Could I do less to check for acceptance of a form object?
So, out of morbid curiosity, I am going to see if I can just create a new Access.Form object again and open it and then pass that to the function. It would be easier for this initial test if I can and the idea behind test driven developments is to incrementally make the tests more and more descriptive of what you are trying to achieve.
In my last session, to get the test to pass, I ended up actually creating a form. Now that I know you have to have the form open to be able to reference it, let’s see if this will work:
Dim NewForm As New Access.Form
NewForm.Open
Well, no, that doesn’t work because a form object doesn’t have an open method. And when you use Docmd.OpenForm, you must use a string as the form’s name which you can’t with a new object like that.

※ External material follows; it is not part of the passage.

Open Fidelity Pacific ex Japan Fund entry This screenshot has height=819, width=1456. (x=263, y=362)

So, I think if I went down the road of programmatically generating the new form and saving it in the database, it would then work. That seems like more code than I wanted to write and I have 2 tests that are passing now, although I do note that my second test is annoyingly long in it’s run time.

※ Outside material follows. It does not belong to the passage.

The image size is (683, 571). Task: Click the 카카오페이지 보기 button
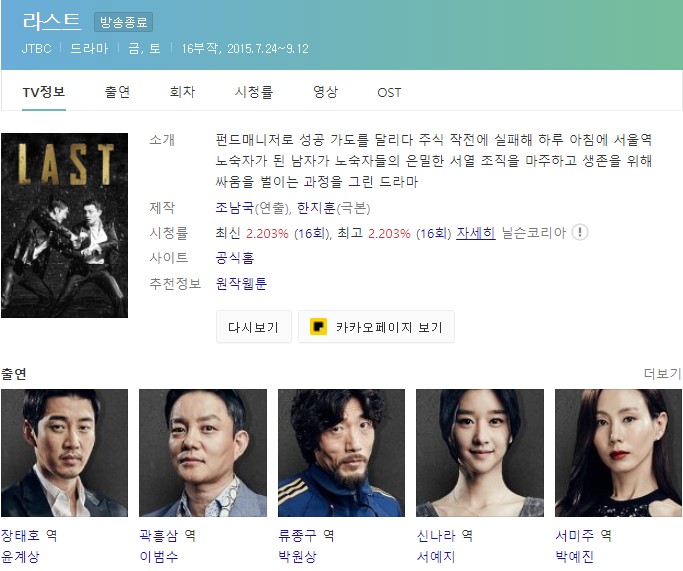(x=376, y=327)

Another thing I’ve heard about testing is you want to keep the run times low. We’re going to have a lot of tests, and if every test takes a half second to run, that’s going to make me not want to keep running all the tests all the time.
Probably what I’ll do to mitigate that issue is eventually to create the test form object and open it up early on in the tests and allow multiple tests to run on the same form object. Then I’ll only have the 500ms once instead of every test I want to use on the test form.
Mocks and Fakes?
It’s probably also wise to note here that I’ve heard of “Mocks” and ” Fakes” when doing things like this to speed up testing. Basically you build an object or mimic behavior of an object so that you don’t have to create a live version of the object while running the tests which can be expensive. I’m not exactly sure if either of these things is available to me right now, and I’m just starting, so it’s not a real problem yet. I do know that RubberDuck provides some fakes for VBA, although nothing in terms of an Access Form Fake. I know for example that they provide a MsgBox fake. You can use this in a test to call a “MsgBox” but it doesn’t really present a msgbox to the user because that would defeat the purposes of an automated test. Instead you can verify that the message and buttons you are telling it to display were actually correctly provided when you assert the test conditions.
Next Test
Ok, so on to the next test. I have a few minutes here to see if I can think of what simple thing to test next.
I know that I’m expecting a bound form and that I want to hook into the BeforeUpdate event of that form so that I will be able to start testing against changing form controls. But I’m struggling to come up with a test for that. How would I know that after the setup function is run that it has hooked into the BeforeUpdate event?
I guess I will have to trigger the BeforeUpdate event from the test, but how would I know that the FormListener class is connected? It seems like I will need to write an awful lot of code before a test like that could determine anything. Hmmm… well, I will ponder that and come back tomorrow with more thoughts.